Prime Minister Berlusconi, 

Thank you for affording us this opportunity to present the views of the Trade Union Advisory Committee to the OECD and the International Confederation of Free Trade Unions to the Genoa Summit of the G-8 heads of state.

The Genoa meetings convene at a time when workers across the world are threatened by a slowing economy. Growth has come to a standstill in the United States. Europe is losing momentum sharply. Japan has been unable to reverse a decade of decline.

The chill felt in the advanced countries translates into pneumonia in the developing world -- where too many workers go without decent work even in the best of times. 
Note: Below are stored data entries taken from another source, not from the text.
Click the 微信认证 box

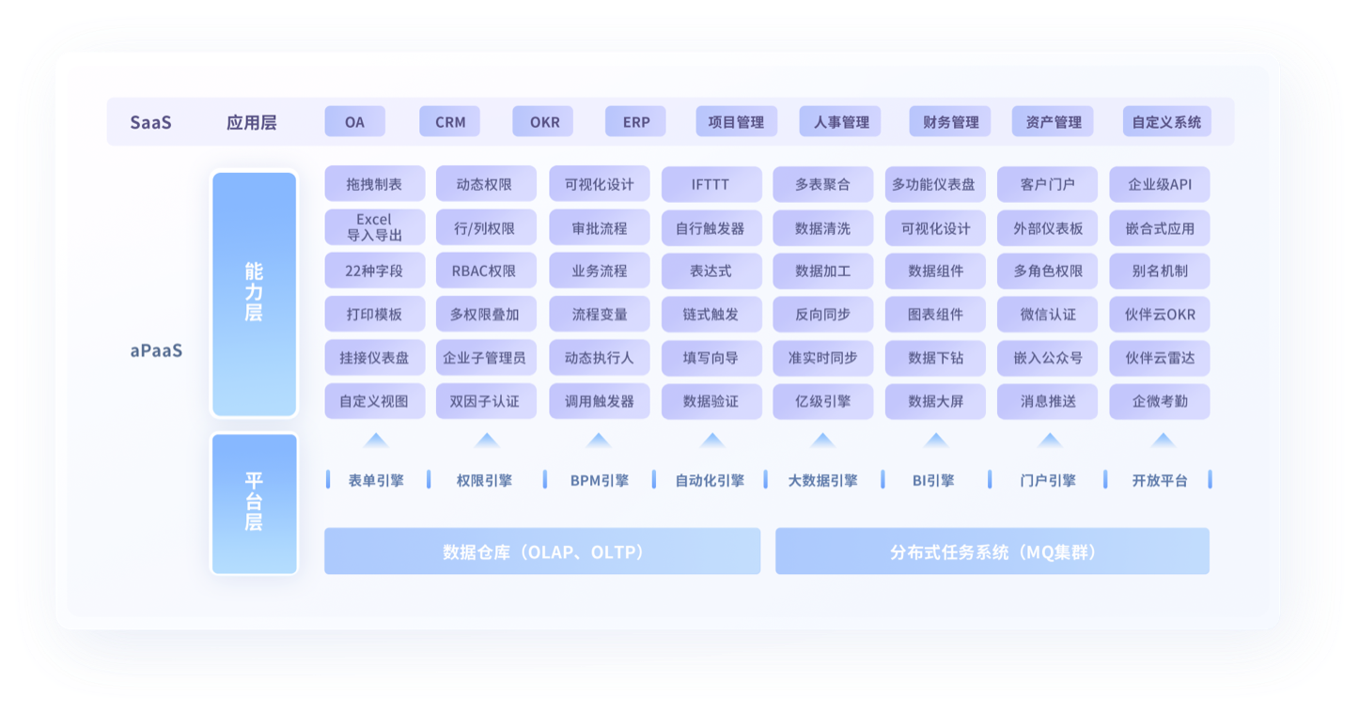point(1047,315)
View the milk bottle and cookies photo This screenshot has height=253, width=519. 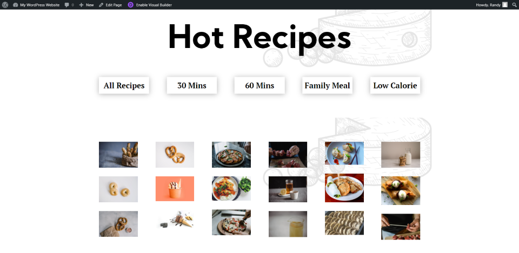pyautogui.click(x=401, y=155)
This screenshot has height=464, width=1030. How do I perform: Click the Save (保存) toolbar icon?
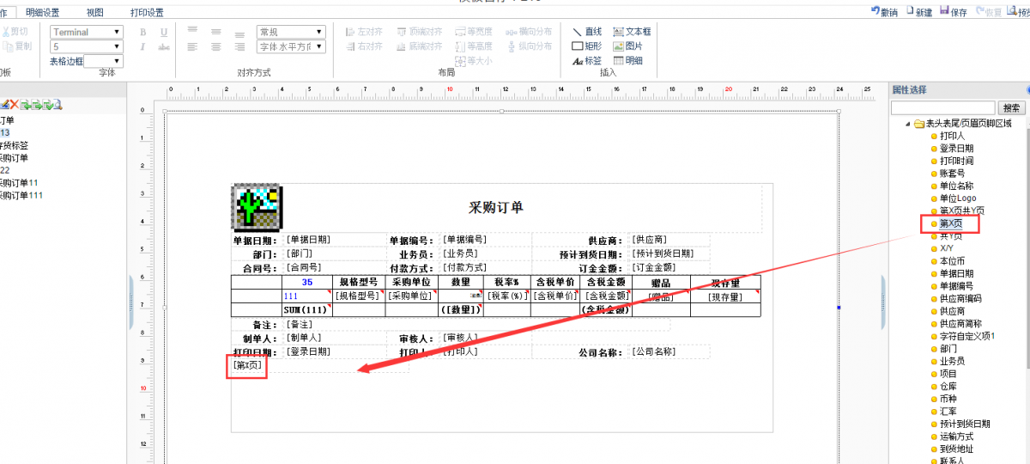953,12
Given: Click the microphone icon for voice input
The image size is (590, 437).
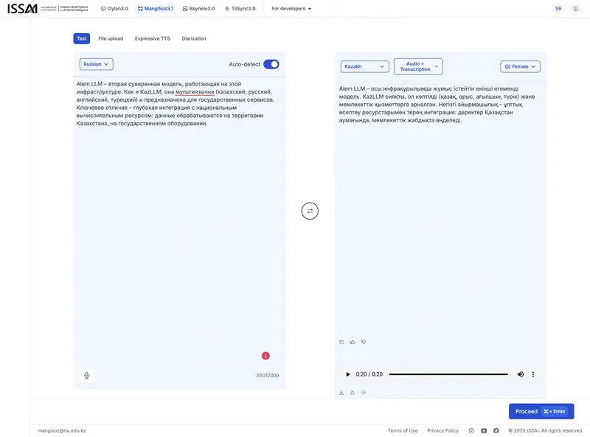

It is vital that the governments convening in Genoa acknowledge that they are responsible for the global economy. And it is imperative that immediate steps be taken to get the world economy moving again. This requires lower interest rates in Europe and the U.S., and a lower dollar, as well as increased public investment in infrastructure, education and other vital areas. 

In Japan, bold steps must be taken to reverse crippling deflation. For too long, the G-8 fixated on the supposed threat of inflation. This battle against a phantom enemy must come to an end. As Alan Greenspan told the United States Senate yesterday, inflation is nowhere in sight. It is crucial that the focus return to full employment, and to generating the growth needed to put people to work.

This immediate danger should not blind us to the longer term, deepening crisis of the global system: the social crisis of growing inequality within and between countries, the erosion of social protections, the rising deficit in decent work and the spread of absolute poverty. 

Accompanying this social crisis is an environmental crisis that is no longer simply a nuisance, but a threat. The G-8 nations must also provide decisive leadership on environmental questions. Our daughters and sons will not, and should not, forgive us if we once again substitute words for action. 

And alongside these is the growing crisis of democracy: the global system remains opaque, remote and unaccountable. It is a system increasingly viewed as an illegitimate imposition by powerful private interests that undermines the common good.

These crises are generating a rising tide of protest. The new trade negotiating round has been frustrated since Seattle. In my country, administrations from both parties find it impossible to get authority to negotiate trading accords without guarantees for worker rights and environmental protections alongside the many protections for business interests. In Europe, citizens are demanding a social clause, and new rules for the global economy. All across the globe, the call for debt forgiveness and for limiting destabilizing speculation is growing louder.

People across the world are calling for a new internationalism, one that protects the common good, not the private interests. One that empowers workers, not corporations and financiers. One that protects global concerns and holds corporations accountable, not one that frees up global corporations and lays waste to the environment. 

It will be easy at Genoa for the heads of state to issue a declaration filled with words of concern and understanding. But the time for action is here. 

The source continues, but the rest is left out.